Phenolphthalein was a chemical to be wary of as I recall, as it is a potent laxative! One one ship the lecky was of a sarcastic bent and was becoming a nuisance after a few drinks in the saloon. So the 3/e slipped a drop of phenolphthalein in his tea while the rest of us locked his cabin door and stuffed the lock with tissue paper. We then locked all of our own doors, and someone pasted a note on his saying "Let this punishment your crimes befit. Though great the strain you shall not s**t!"
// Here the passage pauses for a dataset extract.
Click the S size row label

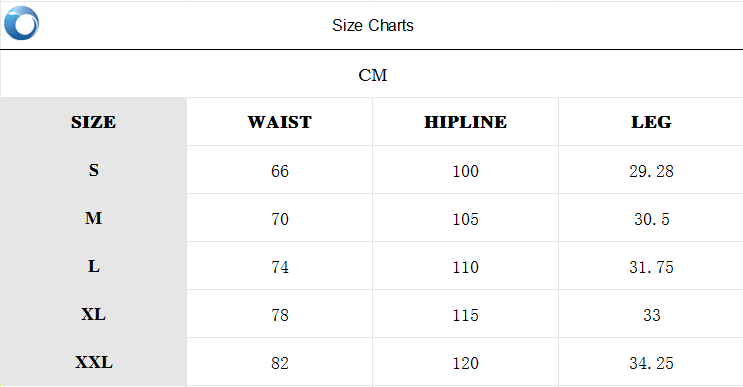pyautogui.click(x=93, y=170)
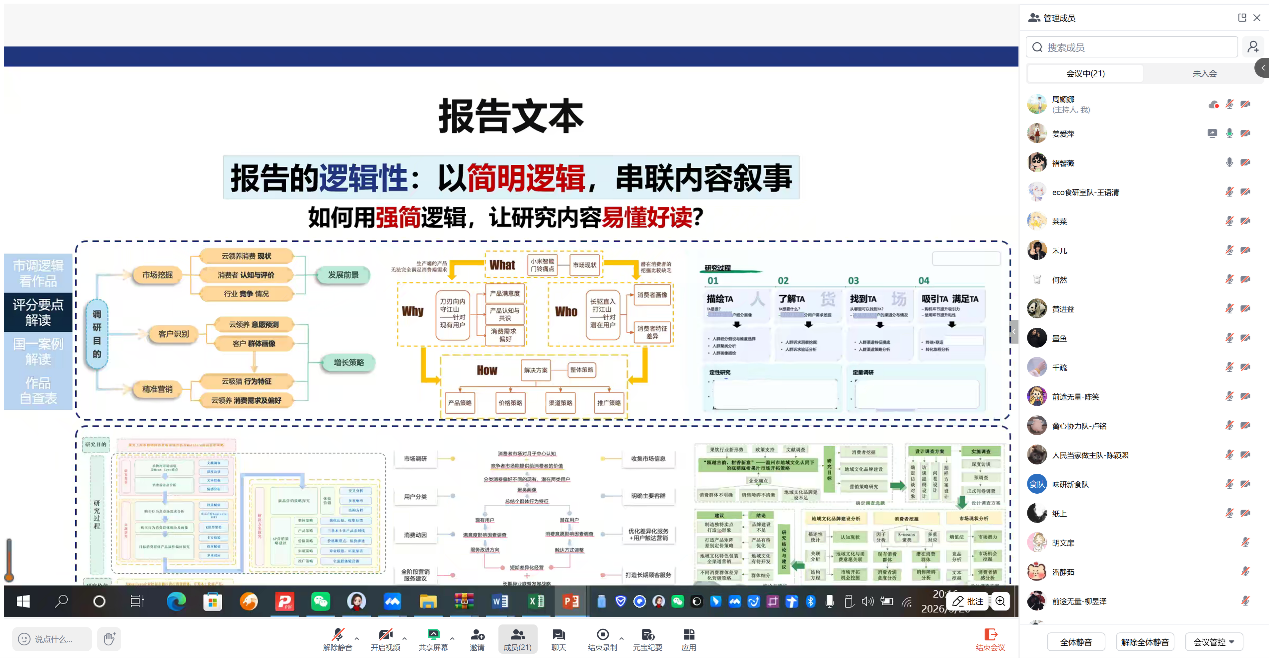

Great amusement was had by all at the sight of our lecky running up and down the engineer's accommodation banging on doors and seeking urgent relief! From then on he rejoiced in the nickname of "Brownie."

Malky Glaister
13th August 2012, 15:29
On the ULCC Coastal Corpus Chrisitie we had a Barbadian crew all of whom had to be addressed as Mr. The ER CPO was a Mr Haynes, great chap.
One of my jobs as chemical man was to dose, daily a tank right at the ER top with Ferrous Sulphate used for condenser protection. I had a small trowel with which to put large quantities of this stuff into the tank.The temperature and humidity was pretty bad, Haynes used to sometimes assist.
One early comment about the trowel was, 3rd you need a spade for that job and I ain't doing it !!